(Stored items)

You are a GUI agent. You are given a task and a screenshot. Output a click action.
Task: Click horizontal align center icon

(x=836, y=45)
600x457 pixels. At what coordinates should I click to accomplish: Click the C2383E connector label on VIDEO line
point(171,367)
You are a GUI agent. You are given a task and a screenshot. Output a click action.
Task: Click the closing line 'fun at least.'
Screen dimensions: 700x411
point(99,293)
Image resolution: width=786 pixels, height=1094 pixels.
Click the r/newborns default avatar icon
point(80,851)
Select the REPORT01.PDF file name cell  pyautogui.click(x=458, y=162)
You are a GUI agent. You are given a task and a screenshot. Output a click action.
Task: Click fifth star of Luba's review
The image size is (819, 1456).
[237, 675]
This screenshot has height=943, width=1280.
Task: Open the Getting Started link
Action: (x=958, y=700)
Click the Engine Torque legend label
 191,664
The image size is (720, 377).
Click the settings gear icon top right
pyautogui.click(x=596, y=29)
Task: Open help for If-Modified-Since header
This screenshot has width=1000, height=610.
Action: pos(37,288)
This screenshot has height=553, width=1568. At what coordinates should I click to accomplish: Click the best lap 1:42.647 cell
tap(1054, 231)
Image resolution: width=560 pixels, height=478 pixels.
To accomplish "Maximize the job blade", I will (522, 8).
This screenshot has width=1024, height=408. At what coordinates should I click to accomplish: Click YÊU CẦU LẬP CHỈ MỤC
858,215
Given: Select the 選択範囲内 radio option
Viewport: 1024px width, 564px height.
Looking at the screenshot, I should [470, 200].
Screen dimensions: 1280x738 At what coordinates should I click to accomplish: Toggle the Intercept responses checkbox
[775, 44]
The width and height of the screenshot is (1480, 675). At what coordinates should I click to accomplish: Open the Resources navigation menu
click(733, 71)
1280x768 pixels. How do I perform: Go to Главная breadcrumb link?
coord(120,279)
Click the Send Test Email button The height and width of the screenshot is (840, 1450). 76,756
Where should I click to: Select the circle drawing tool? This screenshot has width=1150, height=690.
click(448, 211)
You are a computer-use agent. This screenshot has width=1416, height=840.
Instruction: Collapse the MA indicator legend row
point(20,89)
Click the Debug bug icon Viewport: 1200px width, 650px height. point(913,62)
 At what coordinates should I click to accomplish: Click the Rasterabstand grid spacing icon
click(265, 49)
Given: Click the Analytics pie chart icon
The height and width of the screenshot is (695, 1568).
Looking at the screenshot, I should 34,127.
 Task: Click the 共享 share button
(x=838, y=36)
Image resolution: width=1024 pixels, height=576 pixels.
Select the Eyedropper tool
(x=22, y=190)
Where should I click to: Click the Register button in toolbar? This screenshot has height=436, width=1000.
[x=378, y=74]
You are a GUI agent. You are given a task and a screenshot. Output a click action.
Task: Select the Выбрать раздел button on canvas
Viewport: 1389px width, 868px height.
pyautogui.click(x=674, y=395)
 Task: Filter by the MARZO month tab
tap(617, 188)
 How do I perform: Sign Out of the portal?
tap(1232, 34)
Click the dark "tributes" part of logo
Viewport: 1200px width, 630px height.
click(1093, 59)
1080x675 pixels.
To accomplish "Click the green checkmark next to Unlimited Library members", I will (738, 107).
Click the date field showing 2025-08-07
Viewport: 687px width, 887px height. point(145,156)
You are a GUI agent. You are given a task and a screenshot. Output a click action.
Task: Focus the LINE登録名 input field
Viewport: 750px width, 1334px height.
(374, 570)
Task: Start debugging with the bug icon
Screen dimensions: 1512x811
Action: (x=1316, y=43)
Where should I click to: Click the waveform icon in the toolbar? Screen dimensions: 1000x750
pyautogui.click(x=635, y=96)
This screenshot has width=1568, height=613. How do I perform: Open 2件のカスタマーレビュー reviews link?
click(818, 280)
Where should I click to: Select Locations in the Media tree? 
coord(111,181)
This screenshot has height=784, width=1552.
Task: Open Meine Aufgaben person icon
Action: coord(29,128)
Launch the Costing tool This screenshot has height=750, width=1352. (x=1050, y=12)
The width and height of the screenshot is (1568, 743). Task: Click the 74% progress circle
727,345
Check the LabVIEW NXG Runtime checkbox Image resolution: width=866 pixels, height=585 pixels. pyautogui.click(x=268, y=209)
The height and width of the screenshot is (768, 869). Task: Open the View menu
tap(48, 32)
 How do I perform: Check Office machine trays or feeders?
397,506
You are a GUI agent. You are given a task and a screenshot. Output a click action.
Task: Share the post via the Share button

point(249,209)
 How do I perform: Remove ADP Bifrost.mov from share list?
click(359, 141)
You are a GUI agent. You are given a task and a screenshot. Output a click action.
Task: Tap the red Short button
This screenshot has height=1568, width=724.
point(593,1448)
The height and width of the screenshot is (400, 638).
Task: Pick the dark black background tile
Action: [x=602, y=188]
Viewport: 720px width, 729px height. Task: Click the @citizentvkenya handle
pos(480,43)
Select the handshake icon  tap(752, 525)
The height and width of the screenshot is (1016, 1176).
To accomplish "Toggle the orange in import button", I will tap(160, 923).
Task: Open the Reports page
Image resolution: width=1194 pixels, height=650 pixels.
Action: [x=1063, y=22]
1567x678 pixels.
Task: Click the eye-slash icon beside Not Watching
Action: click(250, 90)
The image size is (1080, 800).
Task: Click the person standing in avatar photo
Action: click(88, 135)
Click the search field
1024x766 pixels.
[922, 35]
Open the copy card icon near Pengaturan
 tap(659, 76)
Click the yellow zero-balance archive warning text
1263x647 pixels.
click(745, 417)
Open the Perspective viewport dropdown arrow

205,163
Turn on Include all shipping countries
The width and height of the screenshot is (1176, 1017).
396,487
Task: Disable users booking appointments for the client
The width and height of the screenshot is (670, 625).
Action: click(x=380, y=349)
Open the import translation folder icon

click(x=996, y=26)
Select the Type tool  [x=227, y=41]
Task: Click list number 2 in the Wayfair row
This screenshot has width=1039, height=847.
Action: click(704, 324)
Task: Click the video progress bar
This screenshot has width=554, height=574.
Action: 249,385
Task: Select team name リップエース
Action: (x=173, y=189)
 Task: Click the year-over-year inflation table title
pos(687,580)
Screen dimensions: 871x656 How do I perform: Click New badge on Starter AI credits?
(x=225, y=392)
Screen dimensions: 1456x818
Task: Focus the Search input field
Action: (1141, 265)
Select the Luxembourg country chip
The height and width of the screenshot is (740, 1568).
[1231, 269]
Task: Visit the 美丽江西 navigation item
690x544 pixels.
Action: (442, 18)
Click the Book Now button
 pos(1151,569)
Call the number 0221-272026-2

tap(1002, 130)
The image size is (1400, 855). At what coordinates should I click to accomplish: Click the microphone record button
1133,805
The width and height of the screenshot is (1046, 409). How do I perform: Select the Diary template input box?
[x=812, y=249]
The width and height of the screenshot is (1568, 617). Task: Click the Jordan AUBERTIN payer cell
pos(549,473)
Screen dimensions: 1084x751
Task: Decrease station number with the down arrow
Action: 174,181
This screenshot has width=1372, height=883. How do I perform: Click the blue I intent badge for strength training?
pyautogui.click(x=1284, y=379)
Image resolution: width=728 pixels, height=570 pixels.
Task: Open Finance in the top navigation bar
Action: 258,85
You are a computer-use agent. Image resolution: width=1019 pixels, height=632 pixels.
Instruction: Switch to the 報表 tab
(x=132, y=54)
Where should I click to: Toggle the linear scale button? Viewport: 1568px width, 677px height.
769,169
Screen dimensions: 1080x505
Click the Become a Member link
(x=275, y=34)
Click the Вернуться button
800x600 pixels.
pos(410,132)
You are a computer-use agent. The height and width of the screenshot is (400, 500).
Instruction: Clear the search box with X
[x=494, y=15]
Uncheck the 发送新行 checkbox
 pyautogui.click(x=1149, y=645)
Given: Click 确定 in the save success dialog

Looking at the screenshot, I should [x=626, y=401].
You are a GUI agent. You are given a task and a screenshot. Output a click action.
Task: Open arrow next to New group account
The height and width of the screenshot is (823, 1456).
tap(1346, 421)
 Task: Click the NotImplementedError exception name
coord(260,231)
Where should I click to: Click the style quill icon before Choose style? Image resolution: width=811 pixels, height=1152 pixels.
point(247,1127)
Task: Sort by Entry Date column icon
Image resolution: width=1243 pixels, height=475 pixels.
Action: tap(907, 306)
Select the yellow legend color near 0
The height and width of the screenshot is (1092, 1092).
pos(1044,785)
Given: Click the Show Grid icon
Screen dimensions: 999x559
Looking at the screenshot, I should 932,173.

_Task brief_
Please transcribe only the lines in the records above running from the line that has "This screenshot has height=553, width=1568." through the line that has "You are a computer-use agent. This", both included, exactly as they appear.

_Exercise result_
This screenshot has height=553, width=1568. At what coordinates should I click to accomplish: Click the best lap 1:42.647 cell
tap(1054, 231)
Image resolution: width=560 pixels, height=478 pixels.
To accomplish "Maximize the job blade", I will (522, 8).
This screenshot has width=1024, height=408. At what coordinates should I click to accomplish: Click YÊU CẦU LẬP CHỈ MỤC
858,215
Given: Select the 選択範囲内 radio option
Viewport: 1024px width, 564px height.
Looking at the screenshot, I should [470, 200].
Screen dimensions: 1280x738 At what coordinates should I click to accomplish: Toggle the Intercept responses checkbox
[775, 44]
The width and height of the screenshot is (1480, 675). At what coordinates should I click to accomplish: Open the Resources navigation menu
click(733, 71)
1280x768 pixels. How do I perform: Go to Главная breadcrumb link?
coord(120,279)
Click the Send Test Email button The height and width of the screenshot is (840, 1450). 76,756
Where should I click to: Select the circle drawing tool? This screenshot has width=1150, height=690.
click(448, 211)
You are a computer-use agent. This screenshot has width=1416, height=840.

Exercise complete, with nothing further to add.